Activity:
Nothing but the lines from the one containing "Where should I" through the last line of the records belongs in the answer, copied exactly and with the pictures left out.

Available records:

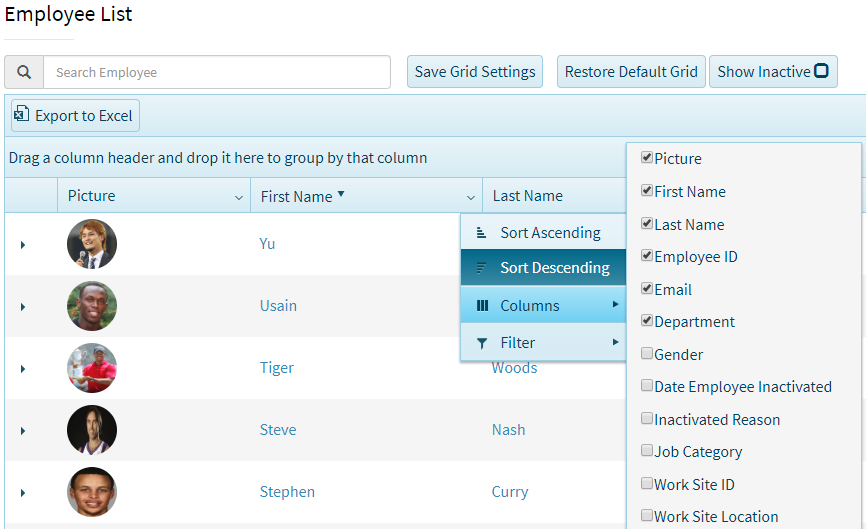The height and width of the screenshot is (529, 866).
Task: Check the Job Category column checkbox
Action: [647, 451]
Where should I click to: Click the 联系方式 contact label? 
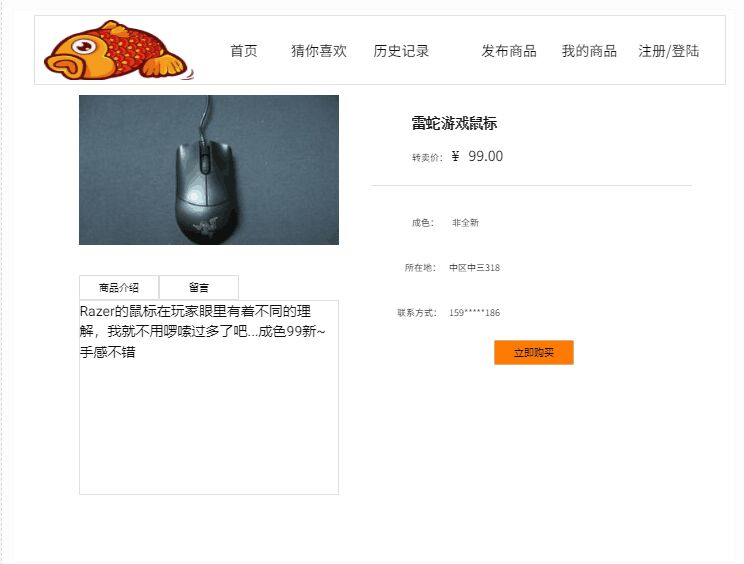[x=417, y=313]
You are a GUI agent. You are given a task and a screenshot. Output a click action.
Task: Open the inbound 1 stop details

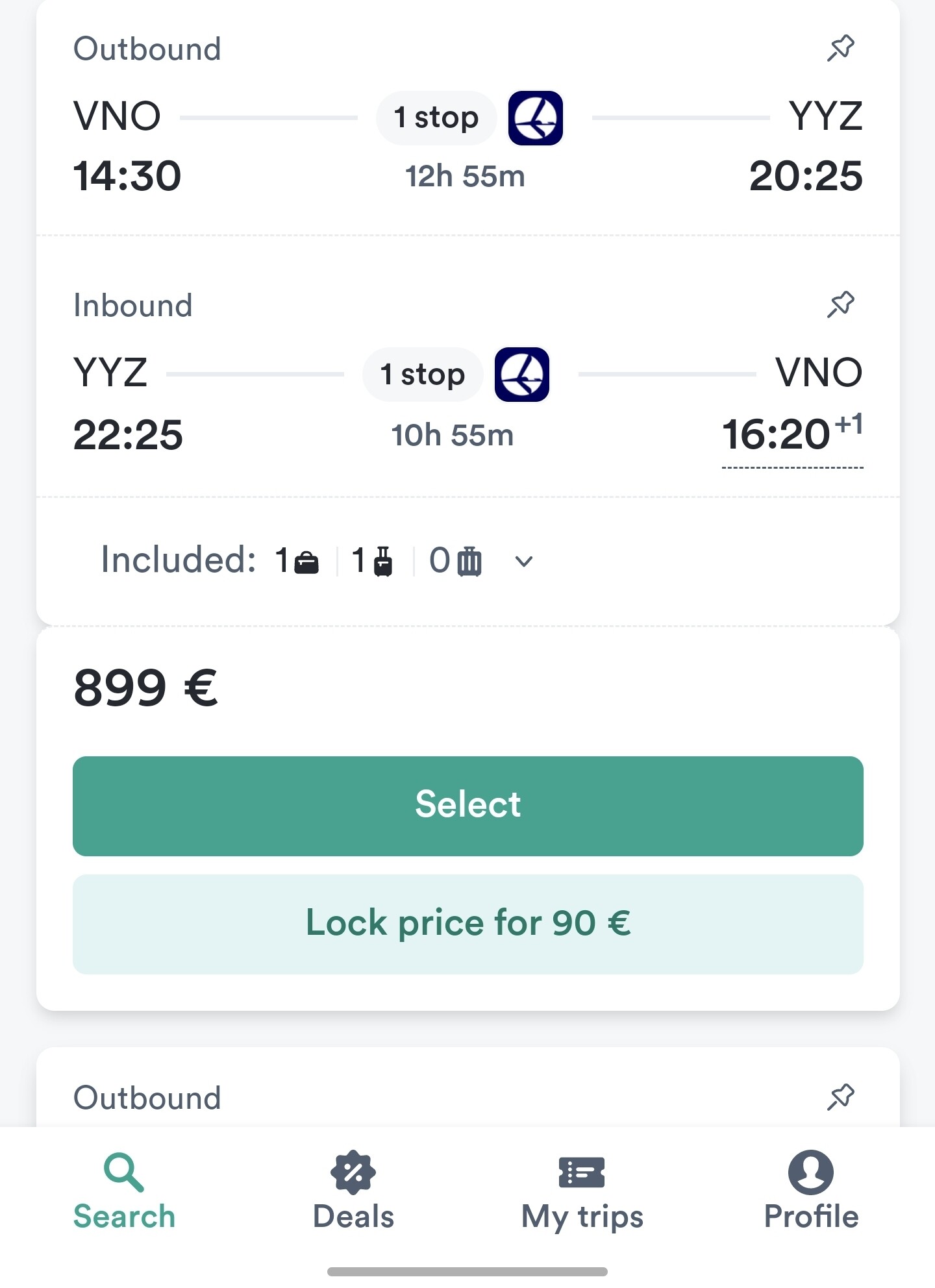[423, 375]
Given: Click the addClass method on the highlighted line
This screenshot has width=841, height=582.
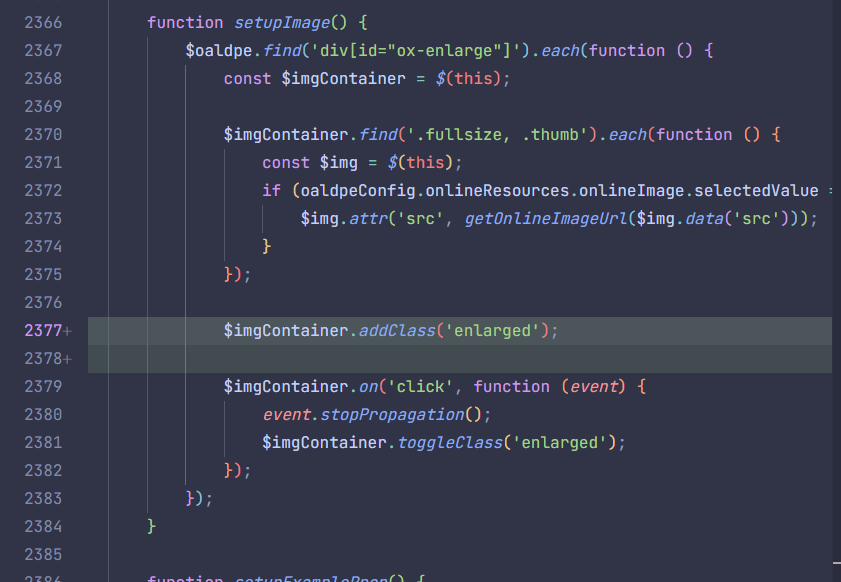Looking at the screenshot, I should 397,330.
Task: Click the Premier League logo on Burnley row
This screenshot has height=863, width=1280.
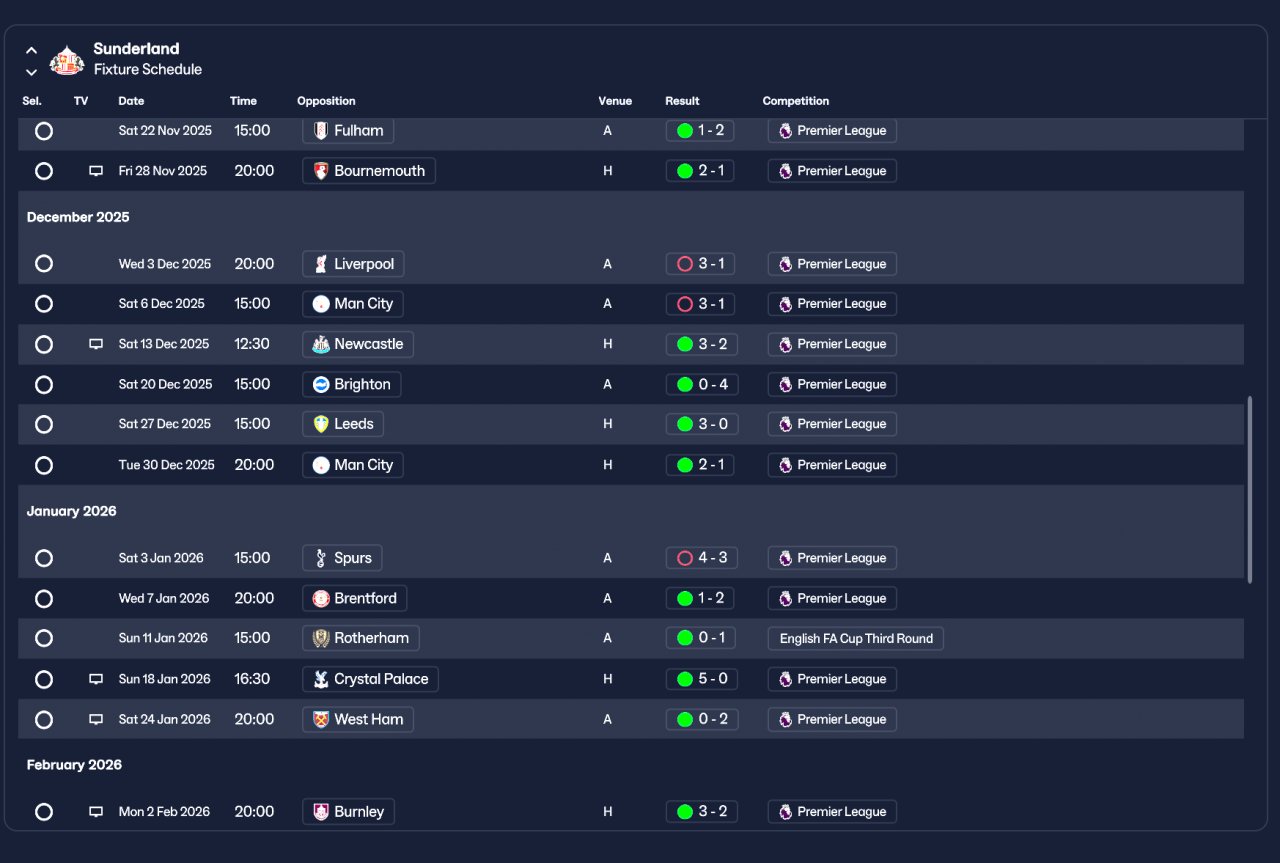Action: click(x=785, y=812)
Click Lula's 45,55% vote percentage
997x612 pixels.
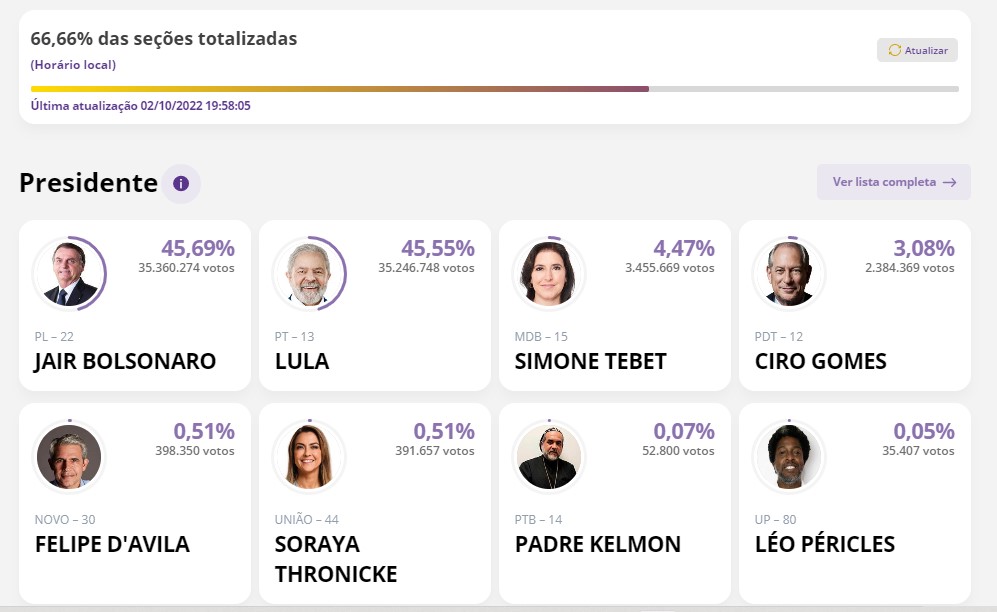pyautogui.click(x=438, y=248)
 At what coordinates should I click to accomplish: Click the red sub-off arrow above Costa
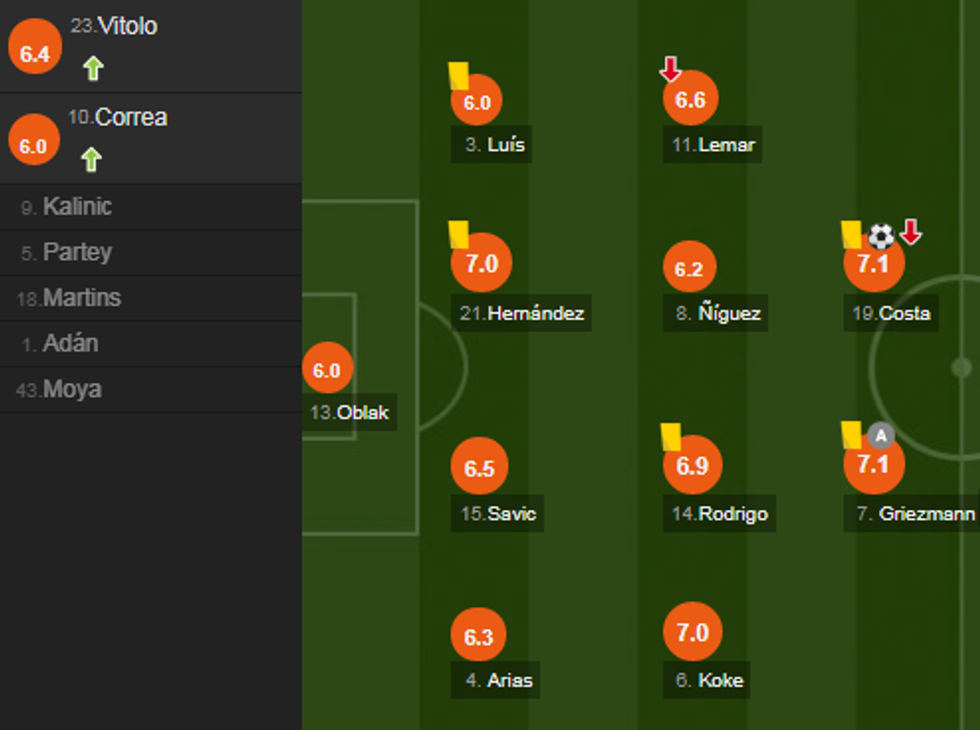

Reply:
Where should I click to: Click the 联系方式 contact label? 
[x=417, y=313]
You are a GUI agent. You are given a task and a screenshot. Output a click action.
Task: Open the inbound 1 stop details

[423, 375]
Given: Click the addClass method on the highlighted line
This screenshot has width=841, height=582.
Looking at the screenshot, I should 397,330.
Task: Click the Premier League logo on Burnley row
This screenshot has height=863, width=1280.
Action: click(x=785, y=812)
Click Lula's 45,55% vote percentage
997x612 pixels.
pyautogui.click(x=438, y=248)
 At what coordinates should I click to accomplish: Click the red sub-off arrow above Costa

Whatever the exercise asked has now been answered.